What needs to be done
Rewrite the records below as a JSON list of strings with one string per line, skipping any blank lines. Leave the pictures out.

───── Supplied data

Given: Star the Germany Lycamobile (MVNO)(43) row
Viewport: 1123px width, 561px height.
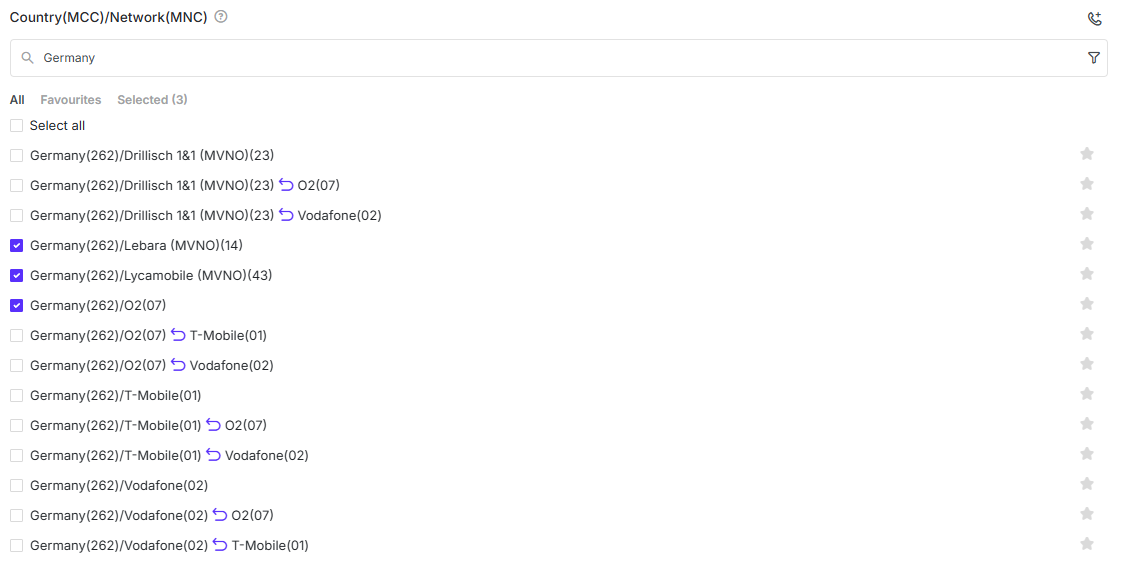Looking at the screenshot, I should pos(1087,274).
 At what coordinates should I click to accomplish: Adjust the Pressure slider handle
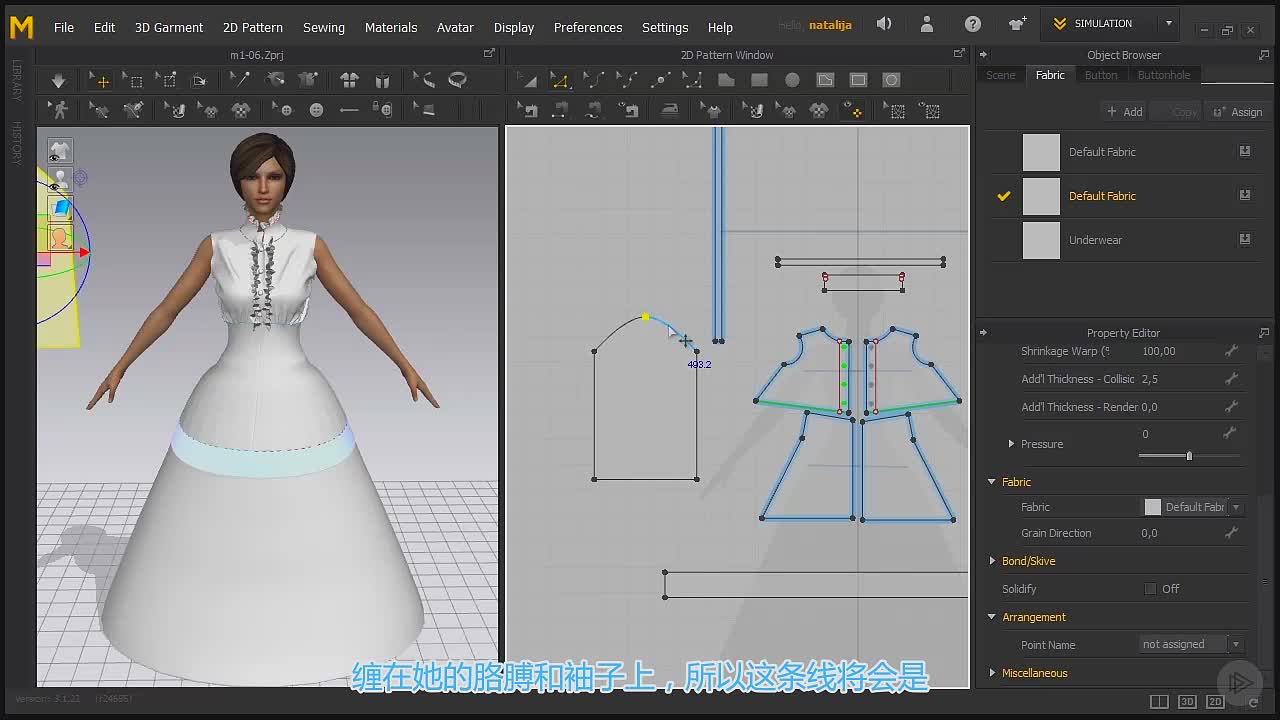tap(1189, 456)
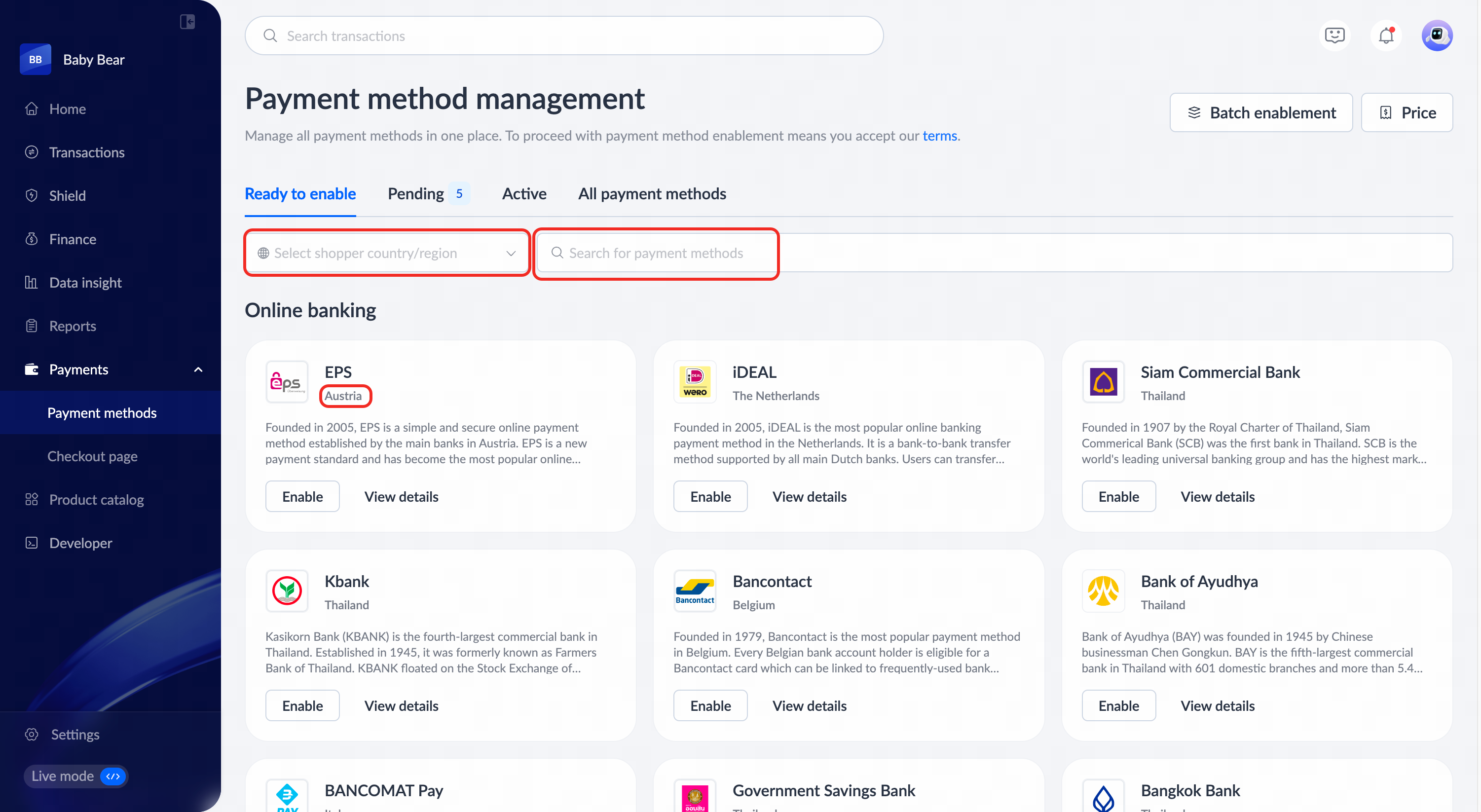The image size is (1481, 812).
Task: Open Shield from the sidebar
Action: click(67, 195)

──────────

Full response
[
  "Given: Star the Germany Lycamobile (MVNO)(43) row",
  "Viewport: 1123px width, 561px height.",
  "Looking at the screenshot, I should pos(1087,274).",
  " At what coordinates should I click to accomplish: Adjust the Pressure slider handle",
  "tap(1189, 456)",
  "The image size is (1481, 812).",
  "Task: Open Shield from the sidebar",
  "Action: click(67, 195)"
]